The death
toll of suicide attack and firing on worshipers at Imamia mosque at Hayatabad on
Friday reaches to 19.
Khyber
Pakhtunkhwa Secretary Health Mustaq Jadoon talking to journalists at Hayatabad
Medical Complex Peshawar, where most of the injured were brought for treatment,
confirmed that 19 bodies and 41 injured were brought to the hospital and
extensive treatment was being provided to the victims.
He said that
four patients were shifted to Khyber Teaching Hospital and one to Lady Reading
Hospital.
The law
enforcement agencies cordoned off the area and started search operation for
arrest of the third attacker as one of the attacker blasted himself, while the
other injured from guard firing expired of wounds, said SSP Operation Dr Mian
Saeed.
Aerial
surveillance of the area through helicopter was underway.
IGP Nasir
Khan Durrani also rushed to the spot and supervised the operation.
Grenade-toting
Taliban militants stormed a Shiite mosque in northwest Pakistanwhich led to
dozens of wounded and more than 19 killed.
The incident
comes two weeks after a suicide bombing at a Shiite mosque in southern Pakistan
killed 61 people, the deadliest sectarian incident to hit the country in nearly
two years.
Police said
several gunmen threw grenades before storming the Imamia mosque in Peshawar,
the main city in Pakistan's restive northwest, around the time of the main
Friday prayers.
An AFP reporter
saw 18 dead bodies in the Hayatabad Medical Complex, while the hospital's
public relations officer Toheed Zulfiqar put the toll at 19, saying one of the
dead may have been an attacker.
The
Tehreek-e-Taliban Pakistan (TTP) claimed responsibility for the attack in an
email statement.
Senior
police official Mian Saeed said the assault, which left more than 60 wounded,
began when the militants entered the mosque from a nearby building site.
"They
were wearing suicide vests and carrying grenades and Kalashnikovs," Saeed
told AFP.
"One
blew himself up while another was shot by police and was later killed.
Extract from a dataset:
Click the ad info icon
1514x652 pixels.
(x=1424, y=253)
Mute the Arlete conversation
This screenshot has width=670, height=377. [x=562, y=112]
The
operation inside the mosque is over but we are conducting a search operation in
the surrounding buildings," he said.
TV footage
showed people running away from the scene, some carrying injured on their
shoulders, others limping, as police fired shots and checked people at a
barrier.
Witness
Muhammad Raza told AFP: "There was a huge explosion, I can see
many injured lying in front of me."
An AFP
reporter at the scene saw soldiers and police commandos arriving.
The mosque
is close to several government buildings including the offices of the Federal
Investigation Agency and passport agency.
Since June
last year the army has been waging a major campaign against strongholds of
Taliban and other militants in the North Waziristan tribal area, which lies
close to Peshawar.
The military
has heralded the success of the operation, which it says has killed more than
2,000 militants, though the precise number and identity of those killed cannot
be verified independently.
Anti-Shiite
attacks have been increasing in recent years in Karachi, Quetta, the
northwestern area of Parachinar and the far-northeastern town of Gilgit.
The country
has stepped up its fight against militants since a Taliban school massacre in
Peshawar in December.
Heavily
armed gunmen went from room to room at the army-run school gunning down more
than 150 people, most of them children, in an attack that horrified the world.